You can't stack Maledictions unless they are different ones (like if there was a second Power other than Banishment that worsened Invul saves). So no, GK can't use Banishment to completely rid Daemons of their Invul saves. At best they can reduce them to a 6++.


----------



## JAMOB (Dec 30, 2010)

For blood angels,

http://www.blacklibrary.com/Downloads/Product/PDF/Warhammer-40k/7th-faq/Blood_Angels_v1.0_May14.pdf

Our furioso libbies are now mastery 2, and libbies can take ml2 for 25 points not 50. However, we also lose the book powers, so no more flying dreadnoughts... Oh, and our vanguard veterans keep their assaulting from deep strike! Interesting developements...


----------



## Woodzee316 (Sep 11, 2010)

wow just reading through the FAQ's not sure if i like what they've done with Ahriman's staff but won't know till i start play testing it.

and my beloved wierd boy has been seriously "double fisted with no lube" he most definately will be getting shelved unless they do something with the new codex. i'm not sure why people didn't like him he was mostly helpfull when attached to my 30 man slugga squad nothing says "how ya goin" like 30 boyz dumped in your face with the 'ere we go, and on two occasions getting a Waarrgghh off on the first turn. That is just my opinion anyway


----------



## Creon (Mar 5, 2009)

My guess is Orks are just changed for a few weeks till the new Codex is out.


----------



## OIIIIIIO (Dec 16, 2009)

I like how they royally fucked up the SW and BA Codex's IC ... they fucking have NONE. They amended all of the IC and made them into just fucking characters now ... no joining squads now for either codex.


----------



## Adramalech (Nov 10, 2009)

Holy jesus fuck daemons of khorne can take the axe of blind fury now.

My life is complete.


----------



## Mossy Toes (Jun 8, 2009)

Adramalech said:


> Holy jesus fuck daemons of khorne can take the axe of blind fury now.
> 
> My life is complete.


Um, that's been in the CSM FAQ for about a year now. And Daemons of Tzeentch still can't take the Scrolls of Magnus, though they're a similar object to the Axe in how they're written (just for MoT instead of MoK).

Still, I really think the Black Mace is an incredibly better option than the Axe on a DP. A lot of what you're paying for with the axe is the AP2 at initiative value--something the DP already has. Yeah, the S and attacks are stil worth it--but wouldn't you rather have Fleshbane, the chance of IDing enemies with every wound you inflict on them, and a 3" DOOM aura for a mere 10 points more, plus the same bonus to attack #?


----------



## scscofield (May 23, 2011)

OIIIIIIO said:


> I like how they royally fucked up the SW and BA Codex's IC ... they fucking have NONE. They amended all of the IC and made them into just fucking characters now ... no joining squads now for either codex.

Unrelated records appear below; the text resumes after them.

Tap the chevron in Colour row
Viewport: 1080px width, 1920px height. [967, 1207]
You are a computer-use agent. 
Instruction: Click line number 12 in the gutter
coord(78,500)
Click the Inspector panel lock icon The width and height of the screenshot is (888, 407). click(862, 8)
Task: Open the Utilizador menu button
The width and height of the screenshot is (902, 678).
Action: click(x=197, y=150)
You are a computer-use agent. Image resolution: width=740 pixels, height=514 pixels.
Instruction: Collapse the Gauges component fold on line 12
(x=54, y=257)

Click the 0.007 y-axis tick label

I want to say that is just them putting the chart from the back if the 6th BRB into a FAQ for pre 6th codexs


----------



## ntaw (Jul 20, 2012)

Overall, I'm upset with the FAQs...but it's also 2:30am and I'm wasted, so I guess _maybe_ I'll get back to this tomorrow.


----------



## Gret79 (May 11, 2012)

JAMOB said:


> For blood angels,
> 
> http://www.blacklibrary.com/Downloads/Product/PDF/Warhammer-40k/7th-faq/Blood_Angels_v1.0_May14.pdf
> 
> Our furioso libbies are now mastery 2, and libbies can take ml2 for 25 points not 50. However, we also lose the book powers, so no more flying dreadnoughts... Oh, and our vanguard veterans keep their assaulting from deep strike! Interesting developements...


 
And no fast vehicles bar land speeders and Baal's...


----------



## Adramalech (Nov 10, 2009)

Mossy Toes said:


> Um, that's been in the CSM FAQ for about a year now. And Daemons of Tzeentch still can't take the Scrolls of Magnus, though they're a similar object to the Axe in how they're written (just for MoT instead of MoK).
> 
> Still, I really think the Black Mace is an incredibly better option than the Axe on a DP. A lot of what you're paying for with the axe is the AP2 at initiative value--something the DP already has. Yeah, the S and attacks are stil worth it--but wouldn't you rather have Fleshbane, the chance of IDing enemies with every wound you inflict on them, and a 3" DOOM aura for a mere 10 points more, plus the same bonus to attack #?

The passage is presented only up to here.